Just because you are in active addiction doesn’t make you less of a person.

Hilary Disch

With the Philly AIDS Walk quickly approaching on October 17, we want to highlight some of our services for people living with HIV/AIDS or engaging in behaviors that put them at risk for acquiring HIV. Our Testing Team is doing phenomenal work on the ground to help our Kensington community members know their status, stay healthy, and make empowered decisions regarding their health.

Testing Specialist Rafael Jimenez says that his team's work is essential, especially in a neighborhood facing poverty and a lack of resources. 

“I choose this work because I’ve been HIV positive for almost 25 years now. That motivates me to stay in the field and ensure that people know their status by recruiting folks in this environment to get tested, and to ensure that they get connected to care so they can live long healthy lives," he says.

The team's coordinator, Luis Couvertier, is driven to do this work by the memories of the people he has lost, and in honor of his loved ones that are living with HIV.

“I’ve lost a lot of people from HIV/AIDS. This work is a passion of mine — trying to help people and also teach people how to maintain negative status through safer sex practices, like how to use a condom properly or getting on PrEP.”

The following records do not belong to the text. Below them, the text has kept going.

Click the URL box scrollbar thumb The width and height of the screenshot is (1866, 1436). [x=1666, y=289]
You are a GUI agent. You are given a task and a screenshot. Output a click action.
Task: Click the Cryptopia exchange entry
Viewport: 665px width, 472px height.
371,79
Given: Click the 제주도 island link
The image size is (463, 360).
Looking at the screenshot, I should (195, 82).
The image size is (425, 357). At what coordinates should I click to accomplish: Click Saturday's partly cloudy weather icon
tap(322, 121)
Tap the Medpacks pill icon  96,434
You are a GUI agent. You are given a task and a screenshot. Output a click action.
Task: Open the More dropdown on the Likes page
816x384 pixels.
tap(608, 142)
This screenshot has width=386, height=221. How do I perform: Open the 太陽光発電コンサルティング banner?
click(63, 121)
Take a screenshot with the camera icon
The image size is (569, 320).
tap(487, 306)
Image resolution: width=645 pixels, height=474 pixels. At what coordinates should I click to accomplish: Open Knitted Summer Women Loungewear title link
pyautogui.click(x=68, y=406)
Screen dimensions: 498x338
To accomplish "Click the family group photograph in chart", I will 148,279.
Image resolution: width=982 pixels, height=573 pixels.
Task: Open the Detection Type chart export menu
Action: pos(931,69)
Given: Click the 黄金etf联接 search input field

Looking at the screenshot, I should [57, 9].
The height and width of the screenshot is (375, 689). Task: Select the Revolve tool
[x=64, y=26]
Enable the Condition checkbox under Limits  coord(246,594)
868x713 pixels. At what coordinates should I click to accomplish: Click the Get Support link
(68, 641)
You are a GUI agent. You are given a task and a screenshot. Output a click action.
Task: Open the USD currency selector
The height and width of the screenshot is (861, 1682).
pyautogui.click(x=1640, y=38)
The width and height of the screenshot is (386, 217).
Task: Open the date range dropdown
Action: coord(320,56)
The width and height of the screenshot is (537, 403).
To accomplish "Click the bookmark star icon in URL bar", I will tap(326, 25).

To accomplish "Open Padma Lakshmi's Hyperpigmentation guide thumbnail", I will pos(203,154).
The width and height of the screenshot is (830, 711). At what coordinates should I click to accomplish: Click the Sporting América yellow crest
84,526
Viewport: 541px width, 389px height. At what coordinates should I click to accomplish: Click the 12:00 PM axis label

Luis's team administered 1,298 HIV tests and 922 Hepatitis tests in FY2021. While this is an impressive accomplishment, the team agrees that they are always striving to increase their numbers and mitigate the obstacles and stigma that discourage community members from getting tested. According to Testing Specialist Desmond Doyley, it can be challenging for some participants to prioritize their long-term health and wellbeing when they are constantly trying to meet their urgent, immediate needs. These needs might include food, shelter, clothing, and avoiding painful withdrawal symptoms.

"We make sure they understand that we are not judging them"

Luis agrees, and adds that the team has adopted strategies to encourage participants get tested and learn about care options. “We offer people incentives to stay for their session, and that could be a gift card, food, sterile syringes, something just to keep them engaged... Whether their status is positive or not positive, they can leave with prevention information and condoms, and we give them referrals for PrEP if they’re interested," Luis says.

Because of the team's incentive programs and compassionate, open-minded approach to service, they say that many of their participants return every three months to get tested.

“Lots of people in our population get mistreated, such as in hospitals, so we make sure they understand that we are not judging them. As a result, they do come back,” states Rafael.

“Just because you are in active addiction doesn’t make you less of a person," Luis says. "We treat people the way we want to be treated when we go somewhere and that’s with respect, first and foremost.”